• _Task requirements_: Rewrite the rows below as one numbered list, one line per item, with every blank line dropped.

[start Material to process]

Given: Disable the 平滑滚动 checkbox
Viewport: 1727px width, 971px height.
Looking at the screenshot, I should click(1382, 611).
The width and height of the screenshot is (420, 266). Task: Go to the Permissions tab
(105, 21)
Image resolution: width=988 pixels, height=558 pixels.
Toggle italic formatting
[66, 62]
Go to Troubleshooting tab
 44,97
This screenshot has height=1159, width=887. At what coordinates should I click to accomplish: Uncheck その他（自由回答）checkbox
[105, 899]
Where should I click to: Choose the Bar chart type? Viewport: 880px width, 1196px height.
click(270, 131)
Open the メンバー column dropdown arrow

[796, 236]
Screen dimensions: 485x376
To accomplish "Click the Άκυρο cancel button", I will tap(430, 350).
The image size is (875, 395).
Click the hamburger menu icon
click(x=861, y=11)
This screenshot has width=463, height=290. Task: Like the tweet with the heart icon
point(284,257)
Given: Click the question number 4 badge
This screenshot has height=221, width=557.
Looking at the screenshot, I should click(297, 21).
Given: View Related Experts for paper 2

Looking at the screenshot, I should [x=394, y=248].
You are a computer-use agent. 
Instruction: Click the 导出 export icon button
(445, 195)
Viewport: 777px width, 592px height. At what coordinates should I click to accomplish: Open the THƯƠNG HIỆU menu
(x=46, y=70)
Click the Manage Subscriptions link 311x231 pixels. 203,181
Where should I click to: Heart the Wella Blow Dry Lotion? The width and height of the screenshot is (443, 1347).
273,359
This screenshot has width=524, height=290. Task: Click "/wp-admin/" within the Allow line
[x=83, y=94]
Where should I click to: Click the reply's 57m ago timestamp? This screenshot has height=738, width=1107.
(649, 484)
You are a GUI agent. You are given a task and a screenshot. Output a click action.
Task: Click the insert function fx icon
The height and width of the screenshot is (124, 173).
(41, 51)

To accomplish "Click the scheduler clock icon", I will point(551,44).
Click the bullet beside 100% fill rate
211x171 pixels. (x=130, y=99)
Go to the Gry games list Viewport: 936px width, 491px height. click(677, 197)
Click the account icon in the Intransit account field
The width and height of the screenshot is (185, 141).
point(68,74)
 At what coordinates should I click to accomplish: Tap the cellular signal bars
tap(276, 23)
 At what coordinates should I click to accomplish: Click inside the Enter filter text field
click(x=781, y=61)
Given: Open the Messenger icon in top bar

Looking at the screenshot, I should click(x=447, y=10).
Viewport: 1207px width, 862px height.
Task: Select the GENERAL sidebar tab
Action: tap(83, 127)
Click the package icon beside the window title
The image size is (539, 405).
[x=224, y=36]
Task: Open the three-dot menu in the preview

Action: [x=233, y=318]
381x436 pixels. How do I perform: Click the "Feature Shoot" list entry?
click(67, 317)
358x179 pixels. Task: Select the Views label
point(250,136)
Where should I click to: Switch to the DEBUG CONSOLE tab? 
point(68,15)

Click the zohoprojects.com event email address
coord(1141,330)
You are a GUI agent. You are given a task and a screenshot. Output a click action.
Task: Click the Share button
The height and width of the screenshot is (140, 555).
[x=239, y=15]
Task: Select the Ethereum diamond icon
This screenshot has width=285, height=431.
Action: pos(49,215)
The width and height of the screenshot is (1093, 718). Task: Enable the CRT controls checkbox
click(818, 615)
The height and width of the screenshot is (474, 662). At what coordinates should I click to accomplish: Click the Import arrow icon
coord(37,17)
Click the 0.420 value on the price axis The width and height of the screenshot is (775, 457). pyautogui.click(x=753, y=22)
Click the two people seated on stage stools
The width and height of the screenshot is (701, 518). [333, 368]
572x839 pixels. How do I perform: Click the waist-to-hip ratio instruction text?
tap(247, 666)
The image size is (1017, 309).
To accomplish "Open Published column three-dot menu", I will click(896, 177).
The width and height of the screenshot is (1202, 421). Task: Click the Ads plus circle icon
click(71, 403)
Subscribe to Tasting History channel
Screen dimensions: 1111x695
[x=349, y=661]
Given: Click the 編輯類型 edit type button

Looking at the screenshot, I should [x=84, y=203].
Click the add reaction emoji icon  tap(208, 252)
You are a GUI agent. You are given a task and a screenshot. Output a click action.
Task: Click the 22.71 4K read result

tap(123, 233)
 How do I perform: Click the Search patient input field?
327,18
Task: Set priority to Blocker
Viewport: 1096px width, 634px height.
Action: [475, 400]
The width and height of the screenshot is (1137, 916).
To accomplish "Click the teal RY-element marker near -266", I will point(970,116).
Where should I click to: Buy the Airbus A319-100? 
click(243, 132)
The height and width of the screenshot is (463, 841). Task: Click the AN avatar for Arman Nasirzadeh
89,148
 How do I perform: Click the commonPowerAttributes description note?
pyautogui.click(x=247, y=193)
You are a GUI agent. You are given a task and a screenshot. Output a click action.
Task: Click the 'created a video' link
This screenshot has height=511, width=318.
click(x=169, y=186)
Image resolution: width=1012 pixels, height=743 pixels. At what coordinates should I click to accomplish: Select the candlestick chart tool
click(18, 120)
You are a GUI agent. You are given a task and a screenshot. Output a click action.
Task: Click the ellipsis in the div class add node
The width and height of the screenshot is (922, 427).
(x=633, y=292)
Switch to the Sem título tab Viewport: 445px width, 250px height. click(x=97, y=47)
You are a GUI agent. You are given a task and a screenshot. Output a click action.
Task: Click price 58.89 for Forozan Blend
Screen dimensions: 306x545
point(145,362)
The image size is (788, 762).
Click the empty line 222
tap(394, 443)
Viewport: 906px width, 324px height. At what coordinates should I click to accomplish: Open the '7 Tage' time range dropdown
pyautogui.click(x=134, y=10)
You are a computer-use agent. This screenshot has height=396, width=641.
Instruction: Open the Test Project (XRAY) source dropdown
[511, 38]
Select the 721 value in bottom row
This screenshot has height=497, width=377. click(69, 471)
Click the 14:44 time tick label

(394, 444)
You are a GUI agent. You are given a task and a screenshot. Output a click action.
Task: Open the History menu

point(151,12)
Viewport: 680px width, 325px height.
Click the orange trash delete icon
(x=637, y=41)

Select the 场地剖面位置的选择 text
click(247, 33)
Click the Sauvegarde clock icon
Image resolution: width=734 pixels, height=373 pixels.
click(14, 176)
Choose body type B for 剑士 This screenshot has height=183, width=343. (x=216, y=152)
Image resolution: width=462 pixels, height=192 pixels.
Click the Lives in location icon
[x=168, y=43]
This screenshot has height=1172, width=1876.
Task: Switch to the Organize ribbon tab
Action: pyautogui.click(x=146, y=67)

[end Material to process]

• _Output_:
1. Given: Disable the 平滑滚动 checkbox
2. Viewport: 1727px width, 971px height.
3. Looking at the screenshot, I should click(1382, 611).
4. The width and height of the screenshot is (420, 266). Task: Go to the Permissions tab
5. (105, 21)
6. Image resolution: width=988 pixels, height=558 pixels.
7. Toggle italic formatting
8. [66, 62]
9. Go to Troubleshooting tab
10.  44,97
11. This screenshot has height=1159, width=887. At what coordinates should I click to accomplish: Uncheck その他（自由回答）checkbox
12. [105, 899]
13. Where should I click to: Choose the Bar chart type? Viewport: 880px width, 1196px height.
14. click(270, 131)
15. Open the メンバー column dropdown arrow
16. [796, 236]
17. Screen dimensions: 485x376
18. To accomplish "Click the Άκυρο cancel button", I will tap(430, 350).
19. The image size is (875, 395).
20. Click the hamburger menu icon
21. click(x=861, y=11)
22. This screenshot has width=463, height=290. Task: Like the tweet with the heart icon
23. point(284,257)
24. Given: Click the question number 4 badge
25. This screenshot has height=221, width=557.
26. Looking at the screenshot, I should click(297, 21).
27. Given: View Related Experts for paper 2
28. Looking at the screenshot, I should [x=394, y=248].
29. You are a computer-use agent. 
30. Instruction: Click the 导出 export icon button
31. (445, 195)
32. Viewport: 777px width, 592px height. At what coordinates should I click to accomplish: Open the THƯƠNG HIỆU menu
33. (x=46, y=70)
34. Click the Manage Subscriptions link 311x231 pixels. 203,181
35. Where should I click to: Heart the Wella Blow Dry Lotion? The width and height of the screenshot is (443, 1347).
36. 273,359
37. This screenshot has width=524, height=290. Task: Click "/wp-admin/" within the Allow line
38. [x=83, y=94]
39. Where should I click to: Click the reply's 57m ago timestamp? This screenshot has height=738, width=1107.
40. (649, 484)
41. You are a GUI agent. You are given a task and a screenshot. Output a click action.
42. Task: Click the insert function fx icon
43. The height and width of the screenshot is (124, 173).
44. (41, 51)
45. To accomplish "Click the scheduler clock icon", I will point(551,44).
46. Click the bullet beside 100% fill rate
47. 211x171 pixels. (x=130, y=99)
48. Go to the Gry games list Viewport: 936px width, 491px height. click(677, 197)
49. Click the account icon in the Intransit account field
50. The width and height of the screenshot is (185, 141).
51. point(68,74)
52.  At what coordinates should I click to accomplish: Tap the cellular signal bars
53. tap(276, 23)
54.  At what coordinates should I click to accomplish: Click inside the Enter filter text field
55. click(x=781, y=61)
56. Given: Open the Messenger icon in top bar
57. Looking at the screenshot, I should click(x=447, y=10).
58. Viewport: 1207px width, 862px height.
59. Task: Select the GENERAL sidebar tab
60. Action: tap(83, 127)
61. Click the package icon beside the window title
62. The image size is (539, 405).
63. [x=224, y=36]
64. Task: Open the three-dot menu in the preview
65. Action: [x=233, y=318]
66. 381x436 pixels. How do I perform: Click the "Feature Shoot" list entry?
67. click(67, 317)
68. 358x179 pixels. Task: Select the Views label
69. point(250,136)
70. Where should I click to: Switch to the DEBUG CONSOLE tab? 
71. point(68,15)
72. Click the zohoprojects.com event email address
73. coord(1141,330)
74. You are a GUI agent. You are given a task and a screenshot. Output a click action.
75. Task: Click the Share button
76. The height and width of the screenshot is (140, 555).
77. [x=239, y=15]
78. Task: Select the Ethereum diamond icon
79. This screenshot has width=285, height=431.
80. Action: pos(49,215)
81. The width and height of the screenshot is (1093, 718). Task: Enable the CRT controls checkbox
82. click(818, 615)
83. The height and width of the screenshot is (474, 662). At what coordinates should I click to accomplish: Click the Import arrow icon
84. coord(37,17)
85. Click the 0.420 value on the price axis The width and height of the screenshot is (775, 457). pyautogui.click(x=753, y=22)
86. Click the two people seated on stage stools
87. The width and height of the screenshot is (701, 518). [333, 368]
88. 572x839 pixels. How do I perform: Click the waist-to-hip ratio instruction text?
89. tap(247, 666)
90. The image size is (1017, 309).
91. To accomplish "Open Published column three-dot menu", I will click(896, 177).
92. The width and height of the screenshot is (1202, 421). Task: Click the Ads plus circle icon
93. click(71, 403)
94. Subscribe to Tasting History channel
95. Screen dimensions: 1111x695
96. [x=349, y=661]
97. Given: Click the 編輯類型 edit type button
98. Looking at the screenshot, I should [x=84, y=203].
99. Click the add reaction emoji icon  tap(208, 252)
100. You are a GUI agent. You are given a task and a screenshot. Output a click action.
101. Task: Click the 22.71 4K read result
102. tap(123, 233)
103.  How do I perform: Click the Search patient input field?
104. 327,18
105. Task: Set priority to Blocker
106. Viewport: 1096px width, 634px height.
107. Action: [475, 400]
108. The width and height of the screenshot is (1137, 916).
109. To accomplish "Click the teal RY-element marker near -266", I will point(970,116).
110. Where should I click to: Buy the Airbus A319-100? 
111. click(243, 132)
112. The height and width of the screenshot is (463, 841). Task: Click the AN avatar for Arman Nasirzadeh
113. 89,148
114.  How do I perform: Click the commonPowerAttributes description note?
115. pyautogui.click(x=247, y=193)
116. You are a GUI agent. You are given a task and a screenshot. Output a click action.
117. Task: Click the 'created a video' link
118. This screenshot has height=511, width=318.
119. click(x=169, y=186)
120. Image resolution: width=1012 pixels, height=743 pixels. At what coordinates should I click to accomplish: Select the candlestick chart tool
121. click(18, 120)
122. You are a GUI agent. You are given a task and a screenshot. Output a click action.
123. Task: Click the ellipsis in the div class add node
124. The width and height of the screenshot is (922, 427).
125. (x=633, y=292)
126. Switch to the Sem título tab Viewport: 445px width, 250px height. click(x=97, y=47)
127. You are a GUI agent. You are given a task and a screenshot. Output a click action.
128. Task: Click price 58.89 for Forozan Blend
129. Screen dimensions: 306x545
130. point(145,362)
131. The image size is (788, 762).
132. Click the empty line 222
133. tap(394, 443)
134. Viewport: 906px width, 324px height. At what coordinates should I click to accomplish: Open the '7 Tage' time range dropdown
135. pyautogui.click(x=134, y=10)
136. You are a computer-use agent. This screenshot has height=396, width=641.
137. Instruction: Open the Test Project (XRAY) source dropdown
138. [511, 38]
139. Select the 721 value in bottom row
140. This screenshot has height=497, width=377. click(69, 471)
141. Click the 14:44 time tick label
142. (394, 444)
143. You are a GUI agent. You are given a task and a screenshot. Output a click action.
144. Task: Open the History menu
145. point(151,12)
146. Viewport: 680px width, 325px height.
147. Click the orange trash delete icon
148. (x=637, y=41)
149. Select the 场地剖面位置的选择 text
150. click(247, 33)
151. Click the Sauvegarde clock icon
152. Image resolution: width=734 pixels, height=373 pixels.
153. click(14, 176)
154. Choose body type B for 剑士 This screenshot has height=183, width=343. (x=216, y=152)
155. Image resolution: width=462 pixels, height=192 pixels.
156. Click the Lives in location icon
157. [x=168, y=43]
158. This screenshot has height=1172, width=1876.
159. Task: Switch to the Organize ribbon tab
160. Action: pyautogui.click(x=146, y=67)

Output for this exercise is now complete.